__What is expected__
Your answer must be an exact copy of all the entries.

__Input__
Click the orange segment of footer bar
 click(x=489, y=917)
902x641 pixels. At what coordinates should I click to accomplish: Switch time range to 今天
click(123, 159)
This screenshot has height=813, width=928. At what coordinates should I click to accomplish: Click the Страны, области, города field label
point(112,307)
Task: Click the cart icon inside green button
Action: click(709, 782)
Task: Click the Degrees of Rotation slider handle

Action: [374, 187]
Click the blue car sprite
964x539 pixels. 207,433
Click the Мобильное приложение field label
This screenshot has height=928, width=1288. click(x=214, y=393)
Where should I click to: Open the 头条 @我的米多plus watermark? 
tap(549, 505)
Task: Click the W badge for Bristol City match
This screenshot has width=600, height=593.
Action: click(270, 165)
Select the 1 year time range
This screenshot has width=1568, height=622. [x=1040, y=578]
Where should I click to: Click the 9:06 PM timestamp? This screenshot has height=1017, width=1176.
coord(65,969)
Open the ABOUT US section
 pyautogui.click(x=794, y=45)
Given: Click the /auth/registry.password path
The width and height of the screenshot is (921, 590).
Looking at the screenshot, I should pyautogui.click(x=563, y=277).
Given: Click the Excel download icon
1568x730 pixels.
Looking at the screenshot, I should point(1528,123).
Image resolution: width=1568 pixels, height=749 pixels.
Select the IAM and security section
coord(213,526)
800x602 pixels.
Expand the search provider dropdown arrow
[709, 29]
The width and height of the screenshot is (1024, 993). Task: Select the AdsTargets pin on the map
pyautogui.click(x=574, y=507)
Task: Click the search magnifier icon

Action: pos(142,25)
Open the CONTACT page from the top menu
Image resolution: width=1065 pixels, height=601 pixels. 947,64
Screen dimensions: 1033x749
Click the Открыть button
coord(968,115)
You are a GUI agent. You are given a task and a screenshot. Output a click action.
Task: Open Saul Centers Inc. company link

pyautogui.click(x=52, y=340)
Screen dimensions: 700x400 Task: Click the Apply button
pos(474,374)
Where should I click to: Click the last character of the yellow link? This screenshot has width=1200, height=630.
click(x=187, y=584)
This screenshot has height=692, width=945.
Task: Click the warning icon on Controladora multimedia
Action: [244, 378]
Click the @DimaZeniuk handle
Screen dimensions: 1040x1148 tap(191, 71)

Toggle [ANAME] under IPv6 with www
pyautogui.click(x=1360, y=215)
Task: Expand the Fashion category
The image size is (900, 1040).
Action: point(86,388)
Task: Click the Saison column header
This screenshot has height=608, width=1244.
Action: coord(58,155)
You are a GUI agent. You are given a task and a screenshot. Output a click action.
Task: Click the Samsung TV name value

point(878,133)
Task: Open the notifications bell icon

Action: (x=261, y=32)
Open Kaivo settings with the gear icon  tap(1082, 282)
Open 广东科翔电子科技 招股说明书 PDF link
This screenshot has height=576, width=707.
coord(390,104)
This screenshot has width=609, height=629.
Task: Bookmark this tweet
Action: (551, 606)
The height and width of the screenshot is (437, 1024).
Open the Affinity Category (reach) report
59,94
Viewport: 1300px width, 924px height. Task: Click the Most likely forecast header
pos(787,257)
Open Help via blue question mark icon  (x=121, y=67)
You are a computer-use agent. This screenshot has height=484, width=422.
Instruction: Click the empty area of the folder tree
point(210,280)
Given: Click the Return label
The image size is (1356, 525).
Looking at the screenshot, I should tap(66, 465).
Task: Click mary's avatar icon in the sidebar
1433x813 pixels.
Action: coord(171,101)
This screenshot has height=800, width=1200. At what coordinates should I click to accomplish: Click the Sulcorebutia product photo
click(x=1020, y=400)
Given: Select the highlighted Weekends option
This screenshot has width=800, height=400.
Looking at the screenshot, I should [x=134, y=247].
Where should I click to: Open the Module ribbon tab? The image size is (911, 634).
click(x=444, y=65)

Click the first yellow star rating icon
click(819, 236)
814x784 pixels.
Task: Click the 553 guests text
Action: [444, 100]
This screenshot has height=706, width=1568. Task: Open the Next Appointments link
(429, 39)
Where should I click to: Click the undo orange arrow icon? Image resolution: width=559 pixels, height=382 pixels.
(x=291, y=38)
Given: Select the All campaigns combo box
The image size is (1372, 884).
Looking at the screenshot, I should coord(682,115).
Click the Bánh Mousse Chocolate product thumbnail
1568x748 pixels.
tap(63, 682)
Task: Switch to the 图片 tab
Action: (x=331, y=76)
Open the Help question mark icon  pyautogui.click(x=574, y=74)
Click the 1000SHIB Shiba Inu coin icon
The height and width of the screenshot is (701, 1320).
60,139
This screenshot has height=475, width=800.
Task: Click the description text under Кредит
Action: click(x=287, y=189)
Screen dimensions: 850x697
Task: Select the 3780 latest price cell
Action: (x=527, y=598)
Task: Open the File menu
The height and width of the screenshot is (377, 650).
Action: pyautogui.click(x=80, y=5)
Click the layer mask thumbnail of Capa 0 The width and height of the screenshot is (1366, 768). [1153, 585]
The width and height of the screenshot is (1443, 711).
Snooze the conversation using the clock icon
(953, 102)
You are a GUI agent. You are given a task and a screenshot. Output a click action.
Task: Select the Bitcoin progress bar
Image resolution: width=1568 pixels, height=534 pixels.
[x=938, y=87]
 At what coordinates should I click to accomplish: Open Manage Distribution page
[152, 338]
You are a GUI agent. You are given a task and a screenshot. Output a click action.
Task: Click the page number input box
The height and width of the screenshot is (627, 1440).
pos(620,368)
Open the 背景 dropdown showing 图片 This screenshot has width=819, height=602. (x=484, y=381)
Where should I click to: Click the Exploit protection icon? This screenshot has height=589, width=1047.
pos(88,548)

__Result for this exercise__
Click the orange segment of footer bar
 click(x=489, y=917)
902x641 pixels. At what coordinates should I click to accomplish: Switch time range to 今天
click(123, 159)
This screenshot has height=813, width=928. At what coordinates should I click to accomplish: Click the Страны, области, города field label
point(112,307)
Task: Click the cart icon inside green button
Action: click(709, 782)
Task: Click the Degrees of Rotation slider handle

Action: [374, 187]
Click the blue car sprite
964x539 pixels. 207,433
Click the Мобильное приложение field label
This screenshot has height=928, width=1288. click(x=214, y=393)
Where should I click to: Open the 头条 @我的米多plus watermark? 
tap(549, 505)
Task: Click the W badge for Bristol City match
This screenshot has width=600, height=593.
Action: click(270, 165)
Select the 1 year time range
This screenshot has width=1568, height=622. [x=1040, y=578]
Where should I click to: Click the 9:06 PM timestamp? This screenshot has height=1017, width=1176.
coord(65,969)
Open the ABOUT US section
 pyautogui.click(x=794, y=45)
Given: Click the /auth/registry.password path
The width and height of the screenshot is (921, 590).
Looking at the screenshot, I should pyautogui.click(x=563, y=277).
Given: Click the Excel download icon
1568x730 pixels.
Looking at the screenshot, I should point(1528,123).
Image resolution: width=1568 pixels, height=749 pixels.
Select the IAM and security section
coord(213,526)
800x602 pixels.
Expand the search provider dropdown arrow
[709, 29]
The width and height of the screenshot is (1024, 993). Task: Select the AdsTargets pin on the map
pyautogui.click(x=574, y=507)
Task: Click the search magnifier icon

Action: pos(142,25)
Open the CONTACT page from the top menu
Image resolution: width=1065 pixels, height=601 pixels. 947,64
Screen dimensions: 1033x749
Click the Открыть button
coord(968,115)
You are a GUI agent. You are given a task and a screenshot. Output a click action.
Task: Open Saul Centers Inc. company link

pyautogui.click(x=52, y=340)
Screen dimensions: 700x400 Task: Click the Apply button
pos(474,374)
Where should I click to: Click the last character of the yellow link? This screenshot has width=1200, height=630.
click(x=187, y=584)
This screenshot has height=692, width=945.
Task: Click the warning icon on Controladora multimedia
Action: [244, 378]
Click the @DimaZeniuk handle
Screen dimensions: 1040x1148 tap(191, 71)

Toggle [ANAME] under IPv6 with www
pyautogui.click(x=1360, y=215)
Task: Expand the Fashion category
The image size is (900, 1040).
Action: point(86,388)
Task: Click the Saison column header
This screenshot has height=608, width=1244.
Action: coord(58,155)
You are a GUI agent. You are given a task and a screenshot. Output a click action.
Task: Click the Samsung TV name value

point(878,133)
Task: Open the notifications bell icon

Action: (x=261, y=32)
Open Kaivo settings with the gear icon  tap(1082, 282)
Open 广东科翔电子科技 招股说明书 PDF link
This screenshot has height=576, width=707.
coord(390,104)
This screenshot has width=609, height=629.
Task: Bookmark this tweet
Action: (551, 606)
The height and width of the screenshot is (437, 1024).
Open the Affinity Category (reach) report
59,94
Viewport: 1300px width, 924px height. Task: Click the Most likely forecast header
pos(787,257)
Open Help via blue question mark icon  (x=121, y=67)
You are a computer-use agent. This screenshot has height=484, width=422.
Instruction: Click the empty area of the folder tree
point(210,280)
Given: Click the Return label
The image size is (1356, 525).
Looking at the screenshot, I should tap(66, 465).
Task: Click mary's avatar icon in the sidebar
1433x813 pixels.
Action: coord(171,101)
This screenshot has height=800, width=1200. At what coordinates should I click to accomplish: Click the Sulcorebutia product photo
click(x=1020, y=400)
Given: Select the highlighted Weekends option
This screenshot has width=800, height=400.
Looking at the screenshot, I should [x=134, y=247].
Where should I click to: Open the Module ribbon tab? The image size is (911, 634).
click(x=444, y=65)

Click the first yellow star rating icon
click(819, 236)
814x784 pixels.
Task: Click the 553 guests text
Action: [444, 100]
This screenshot has height=706, width=1568. Task: Open the Next Appointments link
(429, 39)
Where should I click to: Click the undo orange arrow icon? Image resolution: width=559 pixels, height=382 pixels.
(x=291, y=38)
Given: Select the All campaigns combo box
The image size is (1372, 884).
Looking at the screenshot, I should coord(682,115).
Click the Bánh Mousse Chocolate product thumbnail
1568x748 pixels.
tap(63, 682)
Task: Switch to the 图片 tab
Action: (x=331, y=76)
Open the Help question mark icon  pyautogui.click(x=574, y=74)
Click the 1000SHIB Shiba Inu coin icon
The height and width of the screenshot is (701, 1320).
60,139
This screenshot has height=475, width=800.
Task: Click the description text under Кредит
Action: click(x=287, y=189)
Screen dimensions: 850x697
Task: Select the 3780 latest price cell
Action: (x=527, y=598)
Task: Open the File menu
The height and width of the screenshot is (377, 650).
Action: pyautogui.click(x=80, y=5)
Click the layer mask thumbnail of Capa 0 The width and height of the screenshot is (1366, 768). [1153, 585]
The width and height of the screenshot is (1443, 711).
Snooze the conversation using the clock icon
(953, 102)
You are a GUI agent. You are given a task and a screenshot. Output a click action.
Task: Select the Bitcoin progress bar
Image resolution: width=1568 pixels, height=534 pixels.
[x=938, y=87]
 At what coordinates should I click to accomplish: Open Manage Distribution page
[152, 338]
You are a GUI agent. You are given a task and a screenshot. Output a click action.
Task: Click the page number input box
The height and width of the screenshot is (627, 1440).
pos(620,368)
Open the 背景 dropdown showing 图片 This screenshot has width=819, height=602. (x=484, y=381)
Where should I click to: Click the Exploit protection icon? This screenshot has height=589, width=1047.
pos(88,548)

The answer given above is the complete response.